» **INSTRUCTION**: Pull out each line in the rows that includes the string "input".

----------

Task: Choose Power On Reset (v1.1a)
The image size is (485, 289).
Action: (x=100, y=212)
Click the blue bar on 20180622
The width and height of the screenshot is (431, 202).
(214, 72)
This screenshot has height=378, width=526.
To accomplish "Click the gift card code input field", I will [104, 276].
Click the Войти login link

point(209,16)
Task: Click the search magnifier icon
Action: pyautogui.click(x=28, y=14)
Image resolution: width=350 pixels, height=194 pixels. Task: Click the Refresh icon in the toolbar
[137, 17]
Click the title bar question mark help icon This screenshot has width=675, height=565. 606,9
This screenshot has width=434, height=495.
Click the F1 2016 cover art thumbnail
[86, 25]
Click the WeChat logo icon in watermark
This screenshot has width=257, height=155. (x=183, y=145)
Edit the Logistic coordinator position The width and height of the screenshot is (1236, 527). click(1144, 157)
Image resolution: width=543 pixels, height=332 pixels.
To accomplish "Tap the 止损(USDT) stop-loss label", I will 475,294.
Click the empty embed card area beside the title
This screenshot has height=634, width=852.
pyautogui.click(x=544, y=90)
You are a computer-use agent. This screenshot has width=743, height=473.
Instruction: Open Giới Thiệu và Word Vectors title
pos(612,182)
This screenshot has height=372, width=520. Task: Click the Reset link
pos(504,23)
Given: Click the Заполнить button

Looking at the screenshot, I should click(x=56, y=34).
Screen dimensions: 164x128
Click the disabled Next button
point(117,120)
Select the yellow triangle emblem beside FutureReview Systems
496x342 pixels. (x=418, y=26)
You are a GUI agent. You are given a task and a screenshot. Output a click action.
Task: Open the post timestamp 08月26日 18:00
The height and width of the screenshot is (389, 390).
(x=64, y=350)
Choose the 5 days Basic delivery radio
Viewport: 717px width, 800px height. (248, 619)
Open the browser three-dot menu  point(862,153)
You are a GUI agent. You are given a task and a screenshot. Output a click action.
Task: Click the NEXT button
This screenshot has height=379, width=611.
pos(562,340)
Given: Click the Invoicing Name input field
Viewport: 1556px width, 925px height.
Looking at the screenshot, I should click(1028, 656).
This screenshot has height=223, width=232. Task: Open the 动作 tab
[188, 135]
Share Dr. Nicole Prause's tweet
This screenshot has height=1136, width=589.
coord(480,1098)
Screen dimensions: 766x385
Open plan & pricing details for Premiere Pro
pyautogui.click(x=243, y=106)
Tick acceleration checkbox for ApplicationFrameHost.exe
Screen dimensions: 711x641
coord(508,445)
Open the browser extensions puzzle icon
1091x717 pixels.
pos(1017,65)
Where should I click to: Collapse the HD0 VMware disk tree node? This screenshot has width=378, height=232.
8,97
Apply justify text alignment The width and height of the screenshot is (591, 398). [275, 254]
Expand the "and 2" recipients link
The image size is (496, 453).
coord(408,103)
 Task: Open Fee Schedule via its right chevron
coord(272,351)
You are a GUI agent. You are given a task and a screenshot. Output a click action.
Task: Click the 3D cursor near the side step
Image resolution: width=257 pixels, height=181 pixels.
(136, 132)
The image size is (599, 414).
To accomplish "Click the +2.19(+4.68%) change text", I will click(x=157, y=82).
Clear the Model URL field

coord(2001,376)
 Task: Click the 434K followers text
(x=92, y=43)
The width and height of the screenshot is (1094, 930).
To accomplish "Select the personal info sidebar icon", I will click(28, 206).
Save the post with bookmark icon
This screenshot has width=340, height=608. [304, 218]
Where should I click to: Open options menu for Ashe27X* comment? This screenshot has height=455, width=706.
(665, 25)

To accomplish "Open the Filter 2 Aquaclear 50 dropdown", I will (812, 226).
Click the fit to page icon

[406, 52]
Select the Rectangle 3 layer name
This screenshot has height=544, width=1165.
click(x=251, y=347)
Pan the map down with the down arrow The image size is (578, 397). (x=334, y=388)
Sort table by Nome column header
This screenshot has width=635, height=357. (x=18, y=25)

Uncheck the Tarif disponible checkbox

----------

» **EXERCISE SOLUTION**:
To accomplish "Click the gift card code input field", I will [104, 276].
Given: Click the Invoicing Name input field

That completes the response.